Thomas McKittrick was the third American president of the BIS, after Gates McGarrah and Leon Fraser. The American connection had shaped the BIS since its foundation in 1930. The bank had been ostensibly set up to administer the Young Plan for German reparations, named for the American diplomat who had brokered the deal. The BIS was the trustee for the loans Germany took out from Wall Street to meet those obligations. The bank’s American presidents stood at the center of the network of connections between Wall Street and American industry and Nazi Germany. Standard Oil had formed a cartel with IG Farben, whose CEO, Hermann Schmitz, sat on the board of the BIS. The French subsidiary of J. P. Morgan, a founding member of the BIS, traded profitably with the Nazis after the invasion of France. ITT had gone into partnership with Kurt von Schröder, the powerful Nazi banker who was a director of the BIS. For the new class of transnational financiers, war was merely an interruption in commerce, albeit a highly profitable one. Both McKittrick and his guests were already planning how to maximize their profits in the postwar era. Meanwhile, the money channels had to be kept open, and they ran through Basel. McKittrick embodied the American-Nazi financial network, which is why dozens of the United States’ richest and most powerful businessmen and industrialists gathered in New York that freezing December evening to honor Hitler’s American banker.

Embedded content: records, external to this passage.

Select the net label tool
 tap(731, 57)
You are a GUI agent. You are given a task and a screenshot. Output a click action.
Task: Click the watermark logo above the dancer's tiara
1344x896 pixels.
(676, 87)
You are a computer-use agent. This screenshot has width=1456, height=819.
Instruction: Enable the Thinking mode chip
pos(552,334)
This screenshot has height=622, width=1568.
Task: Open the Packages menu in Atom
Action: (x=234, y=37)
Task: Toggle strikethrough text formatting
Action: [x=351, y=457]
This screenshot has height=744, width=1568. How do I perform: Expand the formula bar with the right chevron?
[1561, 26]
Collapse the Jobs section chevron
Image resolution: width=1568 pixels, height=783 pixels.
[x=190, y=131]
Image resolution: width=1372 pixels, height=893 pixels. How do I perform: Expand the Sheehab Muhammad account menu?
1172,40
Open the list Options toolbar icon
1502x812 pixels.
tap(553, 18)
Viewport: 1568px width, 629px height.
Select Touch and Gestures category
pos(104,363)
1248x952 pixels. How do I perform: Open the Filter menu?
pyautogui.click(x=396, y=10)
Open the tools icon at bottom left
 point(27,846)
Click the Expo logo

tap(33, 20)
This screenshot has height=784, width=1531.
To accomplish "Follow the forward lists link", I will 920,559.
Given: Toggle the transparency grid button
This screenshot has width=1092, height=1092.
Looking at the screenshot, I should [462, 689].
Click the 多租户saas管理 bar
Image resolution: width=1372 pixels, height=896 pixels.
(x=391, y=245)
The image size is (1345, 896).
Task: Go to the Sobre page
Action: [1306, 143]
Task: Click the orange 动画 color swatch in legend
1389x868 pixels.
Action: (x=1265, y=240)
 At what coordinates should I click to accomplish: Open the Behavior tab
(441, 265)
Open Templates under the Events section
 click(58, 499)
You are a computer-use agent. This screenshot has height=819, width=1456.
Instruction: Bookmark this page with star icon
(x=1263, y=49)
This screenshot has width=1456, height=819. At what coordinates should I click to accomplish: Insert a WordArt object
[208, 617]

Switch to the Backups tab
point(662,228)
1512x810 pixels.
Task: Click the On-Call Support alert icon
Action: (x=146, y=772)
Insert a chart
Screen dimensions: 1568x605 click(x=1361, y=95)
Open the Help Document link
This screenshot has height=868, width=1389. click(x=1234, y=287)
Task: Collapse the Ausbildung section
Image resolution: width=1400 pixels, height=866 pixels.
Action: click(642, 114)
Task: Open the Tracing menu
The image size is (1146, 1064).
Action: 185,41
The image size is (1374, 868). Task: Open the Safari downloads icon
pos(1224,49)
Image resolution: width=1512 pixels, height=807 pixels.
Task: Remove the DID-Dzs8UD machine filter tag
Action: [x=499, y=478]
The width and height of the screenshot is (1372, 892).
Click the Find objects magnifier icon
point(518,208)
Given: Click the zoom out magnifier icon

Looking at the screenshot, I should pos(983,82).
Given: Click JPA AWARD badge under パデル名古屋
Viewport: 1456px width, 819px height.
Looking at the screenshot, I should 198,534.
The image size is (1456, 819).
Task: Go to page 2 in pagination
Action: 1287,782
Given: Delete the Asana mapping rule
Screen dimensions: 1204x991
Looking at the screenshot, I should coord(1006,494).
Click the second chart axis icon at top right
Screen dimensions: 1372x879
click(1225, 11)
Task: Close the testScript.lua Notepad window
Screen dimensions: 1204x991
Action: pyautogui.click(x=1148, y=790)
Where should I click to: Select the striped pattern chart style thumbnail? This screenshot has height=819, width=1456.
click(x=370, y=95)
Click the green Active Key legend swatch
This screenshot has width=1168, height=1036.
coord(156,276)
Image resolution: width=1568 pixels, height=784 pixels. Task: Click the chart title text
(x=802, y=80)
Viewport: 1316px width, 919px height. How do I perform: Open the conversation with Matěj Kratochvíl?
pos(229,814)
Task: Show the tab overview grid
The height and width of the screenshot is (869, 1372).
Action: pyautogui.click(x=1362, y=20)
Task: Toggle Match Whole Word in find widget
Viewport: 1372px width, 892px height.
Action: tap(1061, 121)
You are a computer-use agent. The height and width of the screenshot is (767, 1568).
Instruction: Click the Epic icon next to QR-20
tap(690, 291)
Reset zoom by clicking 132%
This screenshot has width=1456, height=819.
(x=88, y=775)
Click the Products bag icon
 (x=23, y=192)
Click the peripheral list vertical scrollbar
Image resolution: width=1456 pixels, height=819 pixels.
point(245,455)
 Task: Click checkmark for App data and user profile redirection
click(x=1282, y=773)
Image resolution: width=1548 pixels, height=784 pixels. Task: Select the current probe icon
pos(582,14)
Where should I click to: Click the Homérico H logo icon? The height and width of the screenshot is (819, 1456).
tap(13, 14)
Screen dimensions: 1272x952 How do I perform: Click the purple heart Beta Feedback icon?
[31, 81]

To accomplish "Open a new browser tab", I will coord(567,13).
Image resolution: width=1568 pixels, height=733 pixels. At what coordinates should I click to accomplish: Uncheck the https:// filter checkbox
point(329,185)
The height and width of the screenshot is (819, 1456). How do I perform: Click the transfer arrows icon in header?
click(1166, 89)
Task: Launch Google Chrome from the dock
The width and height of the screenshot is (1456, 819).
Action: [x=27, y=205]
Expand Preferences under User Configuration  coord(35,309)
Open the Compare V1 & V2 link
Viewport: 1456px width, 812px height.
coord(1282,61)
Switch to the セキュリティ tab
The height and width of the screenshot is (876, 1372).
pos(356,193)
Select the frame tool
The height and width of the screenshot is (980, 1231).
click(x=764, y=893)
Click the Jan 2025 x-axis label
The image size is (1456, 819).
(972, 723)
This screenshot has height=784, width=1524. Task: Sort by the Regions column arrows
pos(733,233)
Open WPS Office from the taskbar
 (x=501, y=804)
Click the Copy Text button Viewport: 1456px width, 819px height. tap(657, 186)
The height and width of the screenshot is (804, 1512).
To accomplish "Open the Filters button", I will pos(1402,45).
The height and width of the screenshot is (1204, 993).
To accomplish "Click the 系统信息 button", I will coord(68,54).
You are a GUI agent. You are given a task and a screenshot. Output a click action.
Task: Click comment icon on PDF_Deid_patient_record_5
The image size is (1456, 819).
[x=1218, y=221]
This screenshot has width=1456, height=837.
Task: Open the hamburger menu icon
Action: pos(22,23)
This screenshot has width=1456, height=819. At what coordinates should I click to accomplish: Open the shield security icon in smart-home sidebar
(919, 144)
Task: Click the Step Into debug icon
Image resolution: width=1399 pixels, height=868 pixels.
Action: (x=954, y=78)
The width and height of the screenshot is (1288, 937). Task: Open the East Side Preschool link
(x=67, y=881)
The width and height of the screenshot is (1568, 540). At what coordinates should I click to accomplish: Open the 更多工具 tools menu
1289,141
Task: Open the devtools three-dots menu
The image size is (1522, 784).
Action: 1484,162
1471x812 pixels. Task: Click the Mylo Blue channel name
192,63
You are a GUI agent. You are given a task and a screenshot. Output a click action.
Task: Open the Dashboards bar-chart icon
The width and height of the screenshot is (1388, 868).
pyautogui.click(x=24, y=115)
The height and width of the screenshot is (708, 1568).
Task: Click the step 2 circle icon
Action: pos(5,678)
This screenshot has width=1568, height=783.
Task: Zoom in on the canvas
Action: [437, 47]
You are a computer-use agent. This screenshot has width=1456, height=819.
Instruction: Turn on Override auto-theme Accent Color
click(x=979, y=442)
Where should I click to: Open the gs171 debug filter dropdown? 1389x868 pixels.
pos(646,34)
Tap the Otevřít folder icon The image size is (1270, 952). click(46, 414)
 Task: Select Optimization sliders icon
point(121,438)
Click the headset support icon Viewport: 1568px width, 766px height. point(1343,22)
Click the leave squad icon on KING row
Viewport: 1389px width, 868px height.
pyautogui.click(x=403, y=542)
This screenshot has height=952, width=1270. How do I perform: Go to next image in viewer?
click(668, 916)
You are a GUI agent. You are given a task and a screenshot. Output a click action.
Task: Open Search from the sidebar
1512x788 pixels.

MCKITTRICK REMAINED MAROONED
in New York, unable to return to Basel, until Montagu Norman came to the rescue. Meanwhile the BIS
president was still a man in demand. Thomas Watson, the president of IBM who had been honored by Hitler, could not attend McKittrick’s dinner at the University Club. Instead, Watson, who was also the president of the International Chamber of Commerce, arranged a luncheon in McKittrick’s honor. Aware that not all of the American public shared the financiers’ enthusiasm for the BIS, McKittrick limited himself to three private formal engagements while in New York. On January 12, 1943, he wrote to Ernst Weber, the president of the Swiss National Bank and chairman of the BIS board, that “it seemed to me best, however, for the BIS not to take part in public or semi-public gatherings.”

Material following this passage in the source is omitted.